**WHAT THE EXERCISE ASKS**
Convert these lines into a Markdown table with the columns Row and Line, one row per line, skipping any blank lines and leaving the pictures out.
+++ WORKING DATA +++
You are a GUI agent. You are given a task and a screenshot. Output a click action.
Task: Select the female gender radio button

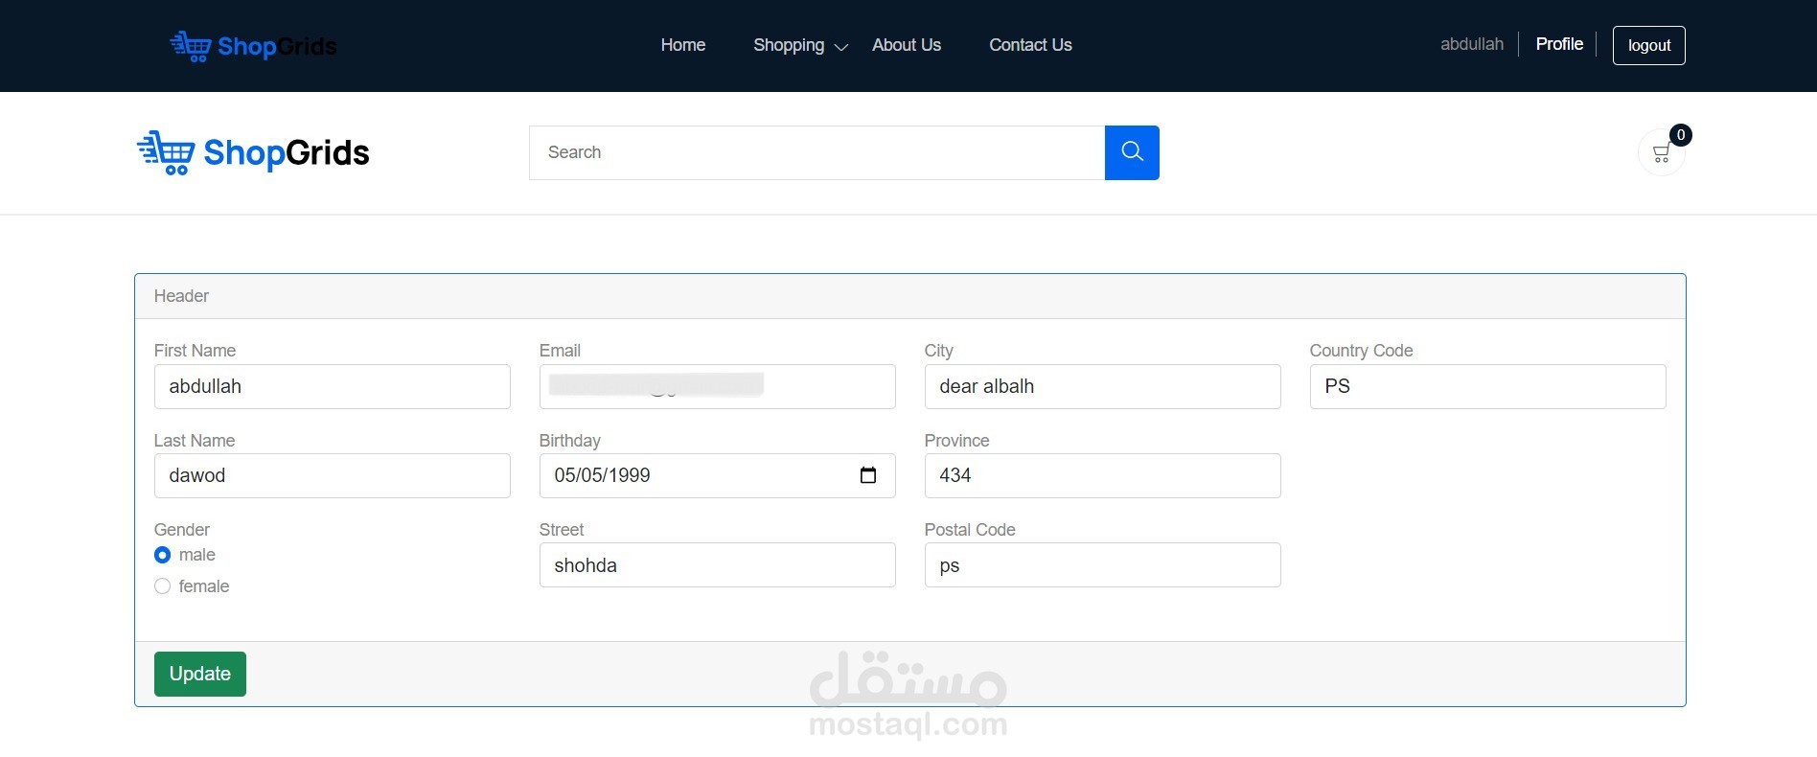pyautogui.click(x=162, y=586)
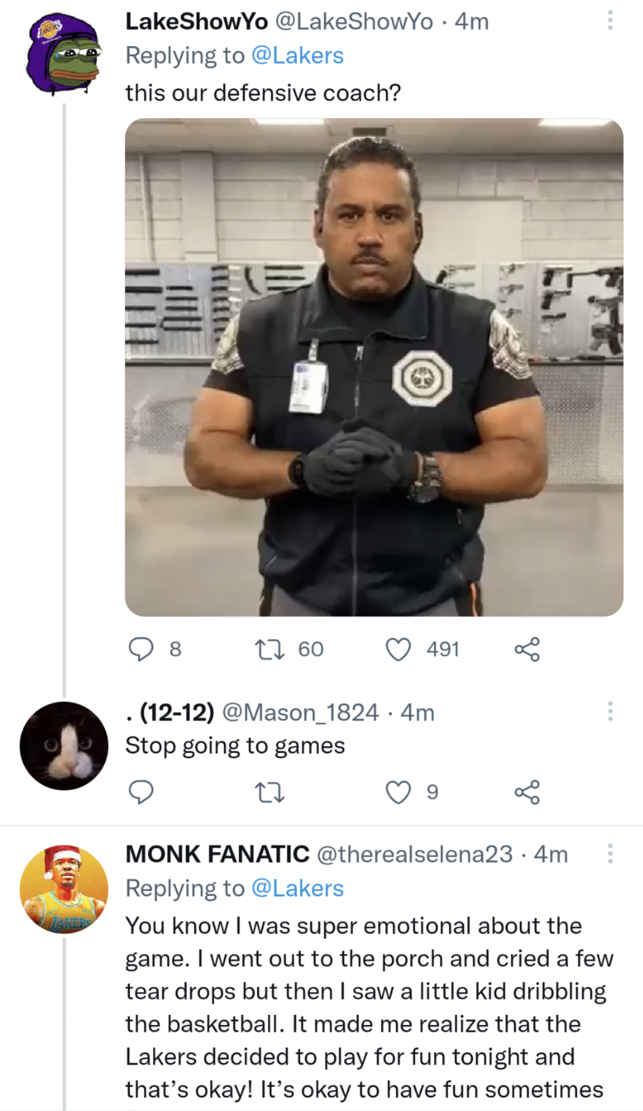
Task: Open more options for MONK FANATIC's tweet
Action: [610, 854]
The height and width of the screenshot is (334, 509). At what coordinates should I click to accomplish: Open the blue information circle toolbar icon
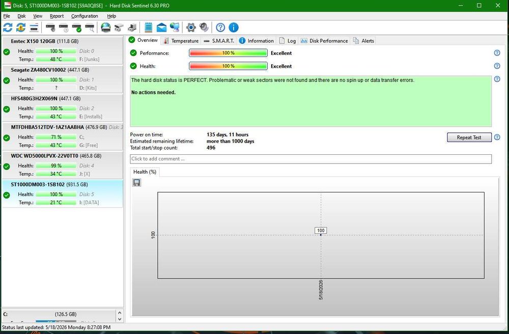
+++
**ANSWER BELOW**
| Row | Line |
|---|---|
| 1 | You are a GUI agent. You are given a task and a screenshot. Output a click action. |
| 2 | Task: Select the female gender radio button |
| 3 | pyautogui.click(x=162, y=586) |
| 4 | Task: Open more options for MONK FANATIC's tweet |
| 5 | Action: [610, 854] |
| 6 | The height and width of the screenshot is (334, 509). At what coordinates should I click to accomplish: Open the blue information circle toolbar icon |